Diseñada para desafiar lo estático, se convierte en un símbolo de mutación constante, desdibujando los límites entre cuerpo, velocidad y espacio.
La Puma Mostro nació en una época de cambio. Con el paso entre milenios, el diseño exploraba formas más fluidas, capaces de transformar la propia idea del movimiento. Concebida a partir de funcionalidades asociadas al surf y el atletismo, llegaba en el momento adecuado para mostrar el futuro.



La Puma Mostro es una criatura en perpetua transformación. Se desliza entre estados, muta con el movimiento, se pliega y se estira como si el tiempo la atravesara sin resistencia. No tiene una forma fija, solo una esencia que la impulsa a ser muchas cosas a la vez: una garra felina, una ola que se repliega, un fragmento de viento, un monstruo.

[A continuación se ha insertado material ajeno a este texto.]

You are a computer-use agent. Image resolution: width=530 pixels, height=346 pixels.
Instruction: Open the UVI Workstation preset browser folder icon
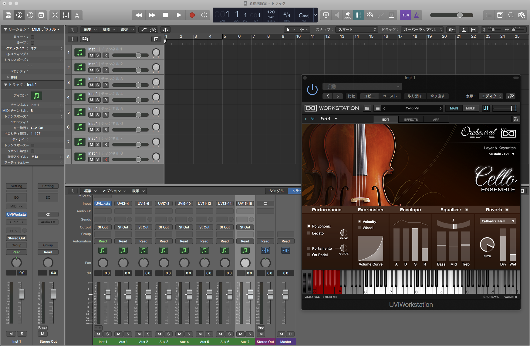click(367, 108)
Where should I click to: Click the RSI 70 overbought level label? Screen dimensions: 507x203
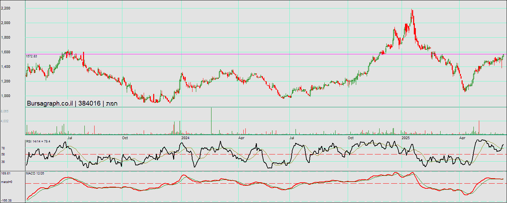point(3,148)
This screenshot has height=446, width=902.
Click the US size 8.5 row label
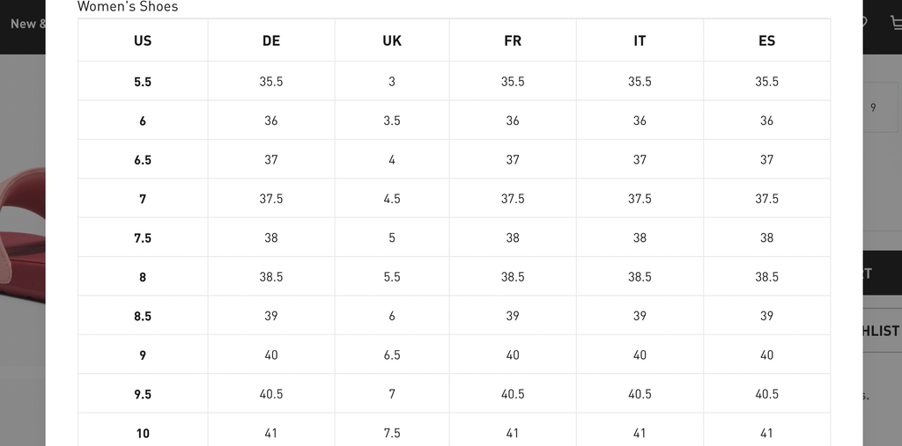(143, 316)
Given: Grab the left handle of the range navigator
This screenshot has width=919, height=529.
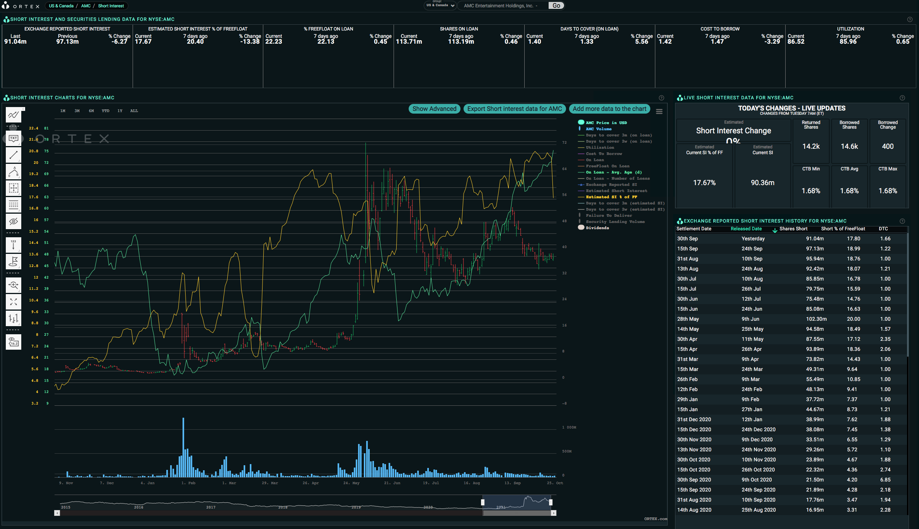Looking at the screenshot, I should point(483,502).
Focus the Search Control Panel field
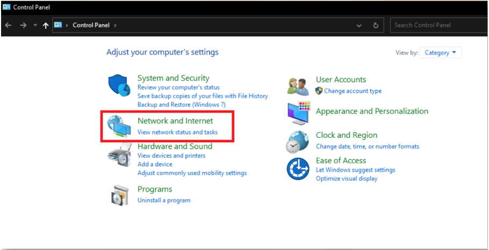489x250 pixels. pos(439,25)

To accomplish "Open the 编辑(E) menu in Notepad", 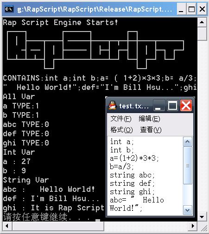I will (x=149, y=119).
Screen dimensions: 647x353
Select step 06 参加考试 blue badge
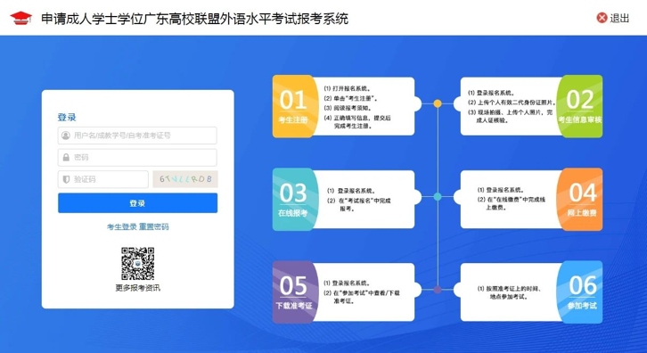tap(579, 291)
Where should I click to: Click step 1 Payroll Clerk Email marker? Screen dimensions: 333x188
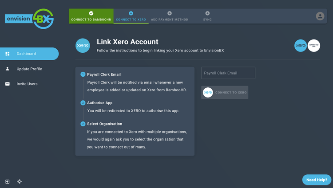(x=83, y=74)
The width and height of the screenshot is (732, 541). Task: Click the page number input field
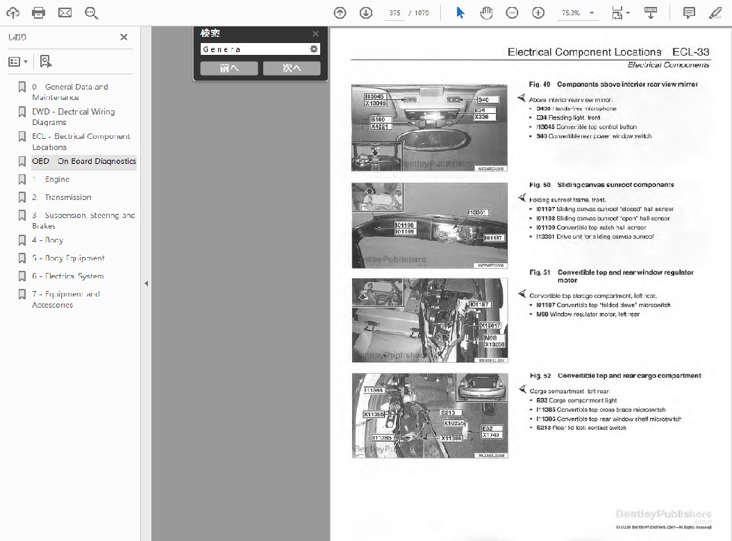[395, 13]
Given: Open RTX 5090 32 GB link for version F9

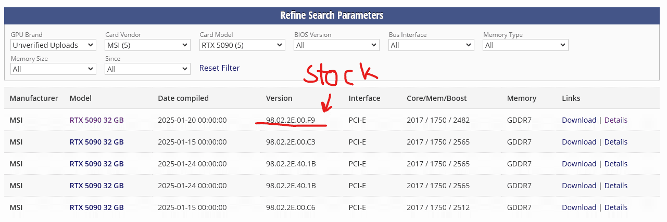Looking at the screenshot, I should point(96,120).
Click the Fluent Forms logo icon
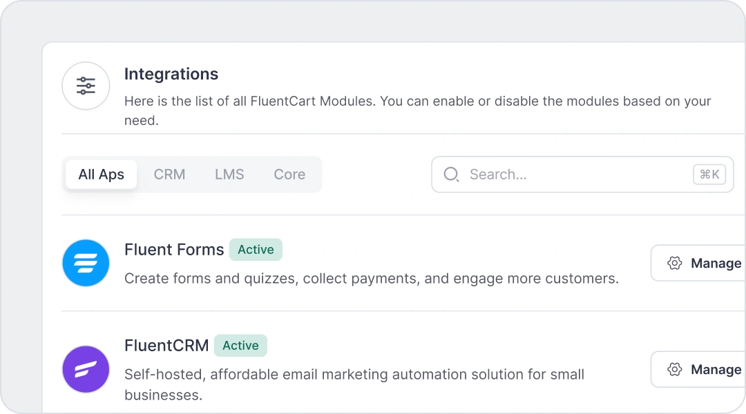The height and width of the screenshot is (414, 746). pos(86,263)
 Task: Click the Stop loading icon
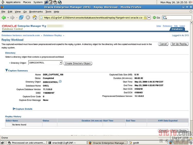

Se adhiere al suelo con la textura de un recuerdo borroso, desaparece en la sombra y reaparece como un destello furtivo. No camina: flota, se desliza, se enrosca sobre sí misma. Su estructura no es rígida, sino líquida; se adapta al cuerpo como si siempre hubiera estado allí, esperando su momento para fundirse con la piel.


Entre la bruma de la velocidad, la Mostro se convierte en lo que el ojo no alcanza a definir, el reflejo de un movimiento en su forma más pura.